Alcoa’s exposure to Boeing: (NYSE:BA)
The effects of the machinist strike at Boeing reduced [can sheet] profit by approximately $10 million.
Engineered products and solutions segment: Normal seasonal declines accounted for $68 million reduction in sales and the Boeing machinist strike reduced profit by about $5 million.
Commercial paper market:
We have been successful in placing commercial paper with maturities greater than one week especially in comparison to other tier two issuers. We averaged 79% for this quarter over one week during the quarter and hit 96% during December.
We expanded a $1.2 billion revolver… to $1.9 billion… [But] we don’t have any current plans to draw on the revolver because we are having great success in the commercial paper market.
Q: Some credit rating agencies put you on review for downgrade. Would that not make the issuance of commercial paper more difficult and so could you envision a situation where you may not be able to issue as much or roll over as much commercial paper as in prior months?
A: We have got a normal 5-year revolver and on top of it we have an additional bank facility. All of those are borrowing capacities that far exceed our current short-term needs. [Also,] even at the time when the credit agencies put us on watch, which usually is a time when people are faced with a little bit more question marks, we rolled commercial paper in a good way.
Is Alcoa focusing on making cheaper grade metals?

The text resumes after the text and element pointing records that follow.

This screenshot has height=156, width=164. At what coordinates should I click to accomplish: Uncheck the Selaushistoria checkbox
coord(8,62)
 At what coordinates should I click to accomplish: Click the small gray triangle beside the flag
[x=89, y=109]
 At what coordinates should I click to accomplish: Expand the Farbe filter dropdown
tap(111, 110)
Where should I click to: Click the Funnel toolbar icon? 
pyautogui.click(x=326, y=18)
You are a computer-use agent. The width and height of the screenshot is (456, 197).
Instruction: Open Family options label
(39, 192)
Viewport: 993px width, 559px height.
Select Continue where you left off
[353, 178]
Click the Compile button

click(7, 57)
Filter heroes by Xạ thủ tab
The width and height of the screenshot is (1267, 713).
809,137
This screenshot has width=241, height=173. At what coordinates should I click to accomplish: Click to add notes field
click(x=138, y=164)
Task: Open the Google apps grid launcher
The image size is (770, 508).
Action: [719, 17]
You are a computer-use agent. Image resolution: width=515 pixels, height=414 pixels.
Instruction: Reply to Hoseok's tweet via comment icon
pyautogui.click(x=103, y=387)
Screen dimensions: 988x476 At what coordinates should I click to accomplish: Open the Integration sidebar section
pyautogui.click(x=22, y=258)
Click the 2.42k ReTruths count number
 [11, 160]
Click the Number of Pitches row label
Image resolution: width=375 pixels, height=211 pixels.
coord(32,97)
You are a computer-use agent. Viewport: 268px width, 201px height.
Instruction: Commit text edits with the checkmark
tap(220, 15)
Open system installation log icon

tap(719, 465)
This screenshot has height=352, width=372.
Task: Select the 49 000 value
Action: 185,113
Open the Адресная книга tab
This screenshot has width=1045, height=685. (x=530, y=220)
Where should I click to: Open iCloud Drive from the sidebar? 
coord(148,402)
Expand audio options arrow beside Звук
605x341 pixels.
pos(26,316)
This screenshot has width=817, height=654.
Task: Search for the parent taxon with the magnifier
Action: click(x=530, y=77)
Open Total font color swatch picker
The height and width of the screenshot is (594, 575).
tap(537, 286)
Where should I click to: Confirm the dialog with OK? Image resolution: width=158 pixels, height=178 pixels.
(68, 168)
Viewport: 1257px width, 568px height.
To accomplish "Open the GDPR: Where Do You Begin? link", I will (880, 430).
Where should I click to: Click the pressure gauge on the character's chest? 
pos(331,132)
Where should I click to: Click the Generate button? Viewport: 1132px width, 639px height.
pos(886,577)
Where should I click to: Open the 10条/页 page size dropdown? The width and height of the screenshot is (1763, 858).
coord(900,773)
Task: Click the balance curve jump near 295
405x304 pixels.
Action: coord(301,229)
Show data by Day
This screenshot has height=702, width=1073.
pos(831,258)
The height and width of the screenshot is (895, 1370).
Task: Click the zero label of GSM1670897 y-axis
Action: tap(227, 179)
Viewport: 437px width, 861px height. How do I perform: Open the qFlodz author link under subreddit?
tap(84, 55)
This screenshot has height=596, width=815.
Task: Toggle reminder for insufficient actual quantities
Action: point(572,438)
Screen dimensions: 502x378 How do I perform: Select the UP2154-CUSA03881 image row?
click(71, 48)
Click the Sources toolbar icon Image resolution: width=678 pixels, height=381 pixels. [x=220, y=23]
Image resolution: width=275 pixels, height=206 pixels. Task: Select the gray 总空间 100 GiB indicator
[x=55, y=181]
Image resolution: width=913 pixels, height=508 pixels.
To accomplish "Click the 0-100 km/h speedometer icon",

The price deterioration was compounded by the significant reduction in premium product sales… We have been using Alcoa’s scale and well established global supply chain to buy raw materials such as coke and caustic from a variety of non-traditional sources where we can find better pricing. We have been able to change specifications to allow for different compositions and materials to be more flexible in our sourcing.
We have seen quite a dramatic drop in demand [in Russia.] The government is stepping up big time to… support key industries… like automotive, aerospace defense, packaging and transportation… All of those markets are our end markets in Russia.
We are the only Russian [canning] manufacturer. We have the world’s largest extrusion press as well as forging press there and on the improvement of the new stuff we are putting in there, things are getting better. We will be able to produce and then tap in Russia as the only ones according to customer qualifications in the first half of the first quarter.
We have seen construction coming down 40%, auto down 17%... At the same time the government has stepped up with a $680 billion stimulus package. Of the same magnitude of the package here in the U.S. for an economy that is obviously substantially smaller. The good news is they will invest a lot of that in infrastructure and those of you who know China better know the infrastructure projects in China are pretty much lined up. The money will flow very quickly through the system and generate direct demand… We are seeing already some positive effects from that program by some demand stimulation in China.
By 2050 there will be almost 40% more people on this planet. This means 3 billion more people. More than 60% of those will live in large cities. Just imagine… the enormous demand on infrastructures and the environment. Those trends will drive 6% annual growth of the industry for the next decade.